La Galerie de l’UQAM présente l’exposition Pool of Plenty de Michelle Bui, finissante à la maîtrise en arts visuels et médiatiques de l’UQAM. L’artiste y propose une redécouverte d’objets, matériaux, aliments et végétaux qui nous entourent. Par un procédé de sélection, d’assemblage puis de capture photographique, Bui dévoile leur fragilité, leur malléabilité et leurs qualités esthétiques. En résulte une réflexion sur les intersections entre culture matérielle, publicité, désir et identité.

Michelle Bui s’intéresse à la relation ténue, parfois difficile, mais toujours symbiotique entre culture et commerce. Désormais omniprésente dans notre expérience visuelle, cette relation s’incarne de manière prépondérante dans notre rapport à la culture matérielle. Les objets accumulés et consommés, tant par un individu que par une société, véhiculent énormément d'informations liées à notre identité. Selon Bui, la conscience identitaire, généralement structurée par le langage, peut également être articulée par ces éléments qui nous entourent. Les qualités esthétiques, expressives et symboliques ainsi que la matérialité des objets choisis permettent à l’artiste d’examiner l’intime. Dans le cadre d’une démarche où elle acquiert, possède, présente et parfois fabrique des objets variés, Michelle Bui entrevoit l’arrangement et la construction de ces marchandises comme manières de provoquer des tensions et des glissements qui transgressent le statut de l’objet.
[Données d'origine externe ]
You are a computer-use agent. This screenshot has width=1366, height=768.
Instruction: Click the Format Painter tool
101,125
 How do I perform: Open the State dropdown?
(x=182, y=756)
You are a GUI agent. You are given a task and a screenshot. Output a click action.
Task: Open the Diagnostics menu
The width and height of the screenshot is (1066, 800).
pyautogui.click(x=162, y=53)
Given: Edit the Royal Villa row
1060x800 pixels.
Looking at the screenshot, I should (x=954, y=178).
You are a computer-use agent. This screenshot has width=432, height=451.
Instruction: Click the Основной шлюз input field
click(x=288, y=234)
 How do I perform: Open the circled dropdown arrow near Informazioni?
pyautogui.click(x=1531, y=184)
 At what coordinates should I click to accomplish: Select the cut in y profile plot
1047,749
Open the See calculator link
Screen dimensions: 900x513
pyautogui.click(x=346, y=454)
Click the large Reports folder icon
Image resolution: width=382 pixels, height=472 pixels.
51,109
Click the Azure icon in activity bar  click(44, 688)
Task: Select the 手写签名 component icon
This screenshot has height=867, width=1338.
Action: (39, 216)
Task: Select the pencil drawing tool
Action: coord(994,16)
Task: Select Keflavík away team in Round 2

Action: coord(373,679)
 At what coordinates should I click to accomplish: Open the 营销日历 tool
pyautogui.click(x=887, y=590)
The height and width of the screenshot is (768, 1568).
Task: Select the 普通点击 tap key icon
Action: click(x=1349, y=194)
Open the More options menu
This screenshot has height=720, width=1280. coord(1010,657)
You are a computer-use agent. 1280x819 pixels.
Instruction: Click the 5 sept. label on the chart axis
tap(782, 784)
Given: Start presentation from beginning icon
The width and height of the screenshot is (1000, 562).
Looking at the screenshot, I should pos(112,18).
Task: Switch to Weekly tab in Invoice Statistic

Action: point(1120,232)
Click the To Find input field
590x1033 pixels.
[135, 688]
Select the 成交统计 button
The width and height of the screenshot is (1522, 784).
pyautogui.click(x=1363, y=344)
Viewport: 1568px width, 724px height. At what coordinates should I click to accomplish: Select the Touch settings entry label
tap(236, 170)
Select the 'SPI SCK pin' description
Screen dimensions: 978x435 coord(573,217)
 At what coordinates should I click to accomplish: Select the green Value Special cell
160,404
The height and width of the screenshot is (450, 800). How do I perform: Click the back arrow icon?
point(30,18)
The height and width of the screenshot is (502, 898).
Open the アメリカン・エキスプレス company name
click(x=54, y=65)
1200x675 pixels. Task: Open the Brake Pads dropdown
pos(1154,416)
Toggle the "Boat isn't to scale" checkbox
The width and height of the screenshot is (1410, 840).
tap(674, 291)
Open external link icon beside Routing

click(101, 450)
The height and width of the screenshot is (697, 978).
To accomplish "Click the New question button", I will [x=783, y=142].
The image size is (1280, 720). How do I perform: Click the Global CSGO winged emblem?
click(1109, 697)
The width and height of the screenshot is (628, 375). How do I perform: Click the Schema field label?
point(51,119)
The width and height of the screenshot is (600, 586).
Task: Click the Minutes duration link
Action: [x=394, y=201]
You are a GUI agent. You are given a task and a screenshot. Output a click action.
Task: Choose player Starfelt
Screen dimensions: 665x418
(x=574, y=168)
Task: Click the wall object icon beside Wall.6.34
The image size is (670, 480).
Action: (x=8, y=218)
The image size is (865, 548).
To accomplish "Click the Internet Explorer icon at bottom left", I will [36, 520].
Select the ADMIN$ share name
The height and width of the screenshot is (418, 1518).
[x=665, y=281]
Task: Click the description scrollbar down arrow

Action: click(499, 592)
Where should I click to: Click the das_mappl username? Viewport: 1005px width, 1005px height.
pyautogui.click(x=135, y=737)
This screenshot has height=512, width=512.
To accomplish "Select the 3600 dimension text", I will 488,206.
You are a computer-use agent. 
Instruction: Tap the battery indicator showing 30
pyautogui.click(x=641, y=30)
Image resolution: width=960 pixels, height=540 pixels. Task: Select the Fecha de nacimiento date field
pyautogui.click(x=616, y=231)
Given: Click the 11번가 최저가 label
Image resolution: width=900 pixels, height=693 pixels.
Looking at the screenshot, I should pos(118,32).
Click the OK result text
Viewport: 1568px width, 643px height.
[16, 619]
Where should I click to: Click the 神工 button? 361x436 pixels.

L’exposition Pool of Plenty rassemble des œuvres photographiques qui tapissent les murs de la galerie telles des affiches publicitaires. Utilisant avec aisance le langage ornemental et décoratif du domaine de la publicité, Michelle Bui surpasse le spectacle visuel et s’engage dans un travail qui aiguise aussi le sens du toucher et de l’odorat. Sélectionnés autant pour leurs qualités visuelles que haptiques, matériaux et objets sont assemblés sous forme photographique et sculpturale de manière à séduire le spectateur, à le transporter vers un lieu légèrement décalé, subtilement pervers. Ce déplacement répond au désir de l’artiste de matérialiser des envies, d’en faire naître par l’objet, de séduire par le viscéral et de confronter par la surface.